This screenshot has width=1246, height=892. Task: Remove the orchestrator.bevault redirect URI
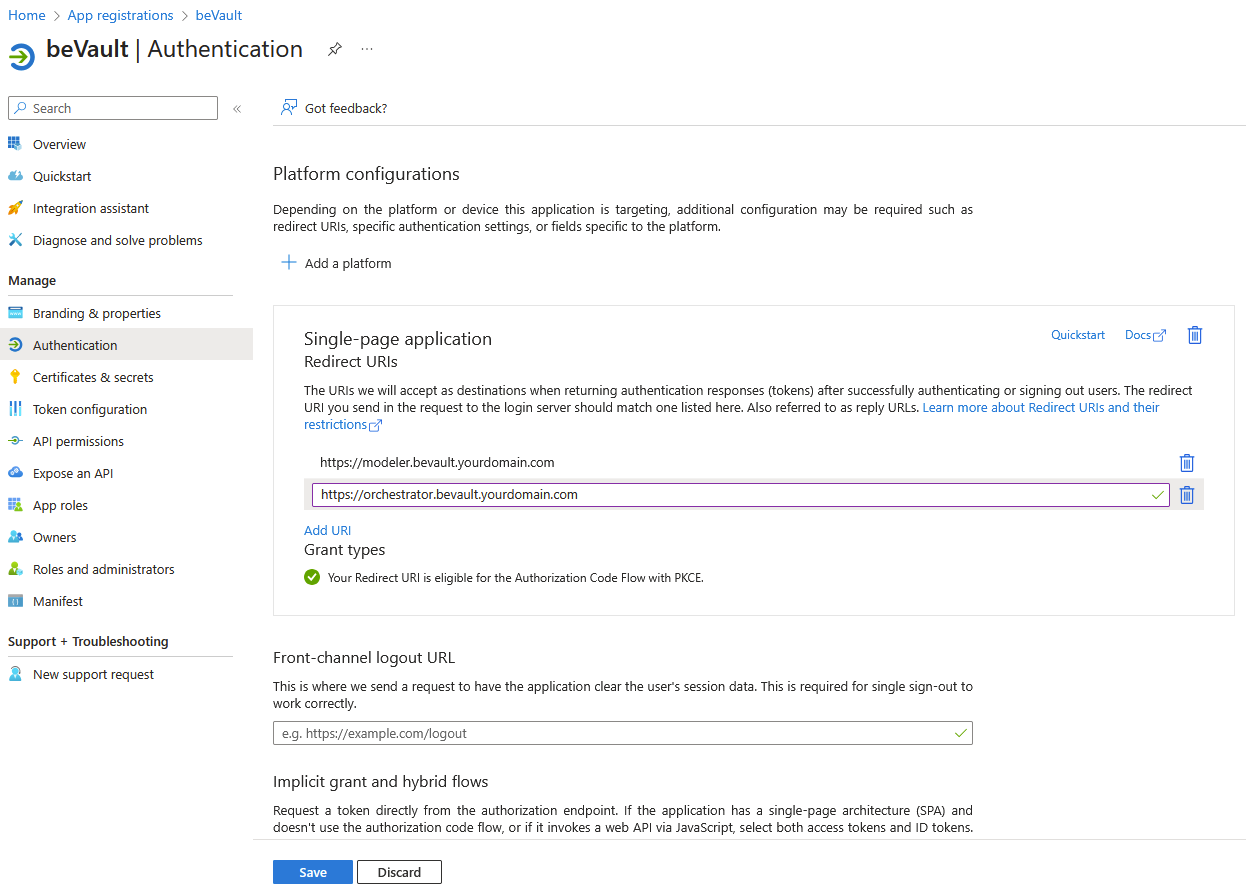(1187, 495)
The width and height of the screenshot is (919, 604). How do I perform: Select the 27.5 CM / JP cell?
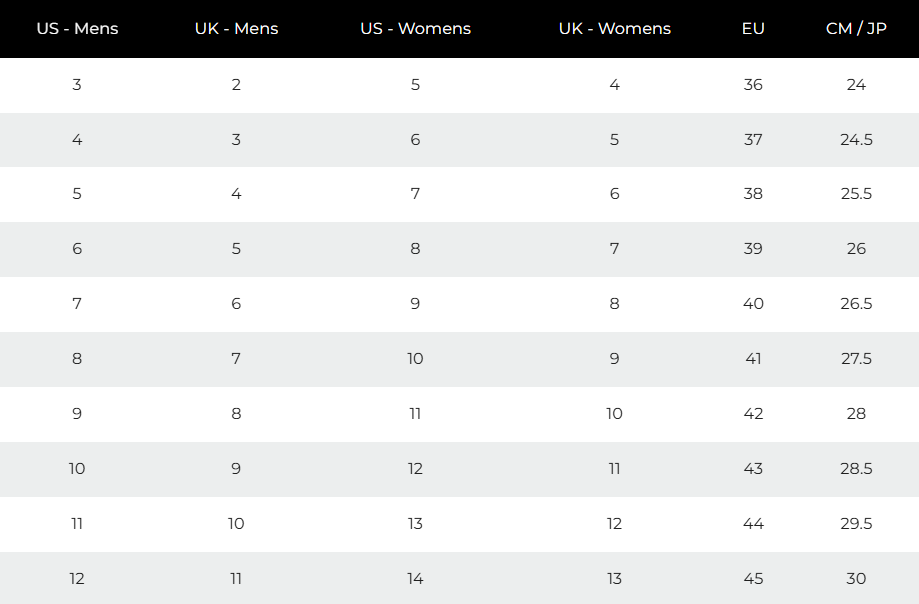click(x=856, y=359)
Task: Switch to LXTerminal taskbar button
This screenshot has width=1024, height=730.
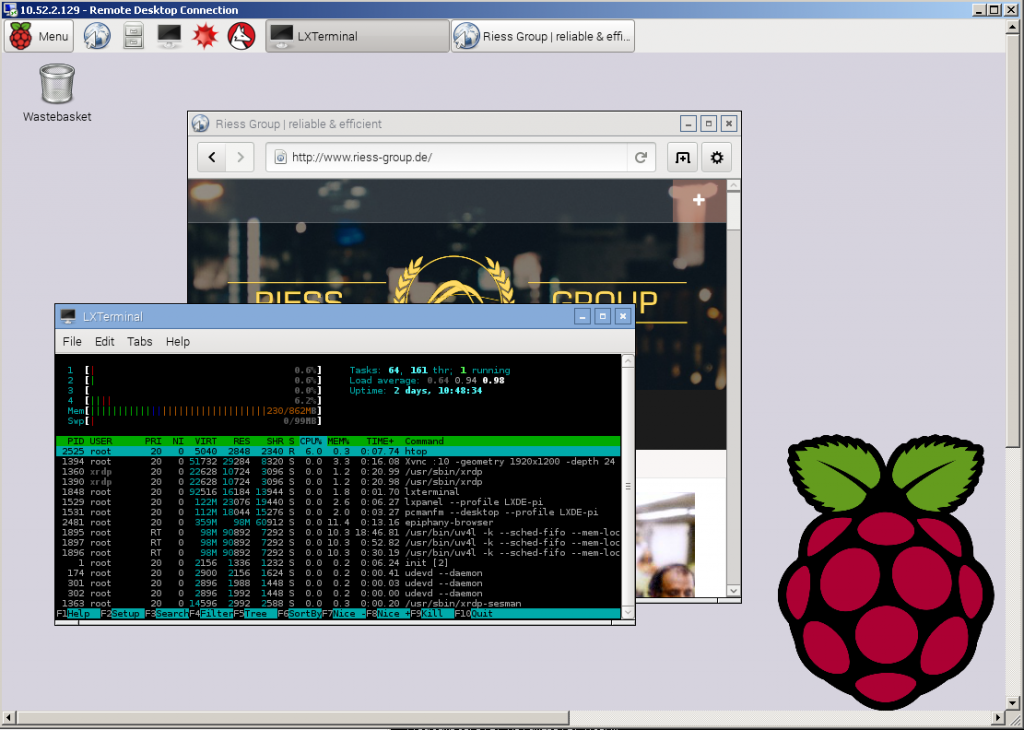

** Task objective **
All that is required is the lines from the line containing "The width and" through the end of the records above, copied exactly, and none of the pictures.

** Your response **
The width and height of the screenshot is (919, 604). How do I perform: Select the 27.5 CM / JP cell?
click(x=856, y=359)
Task: Switch to LXTerminal taskbar button
This screenshot has width=1024, height=730.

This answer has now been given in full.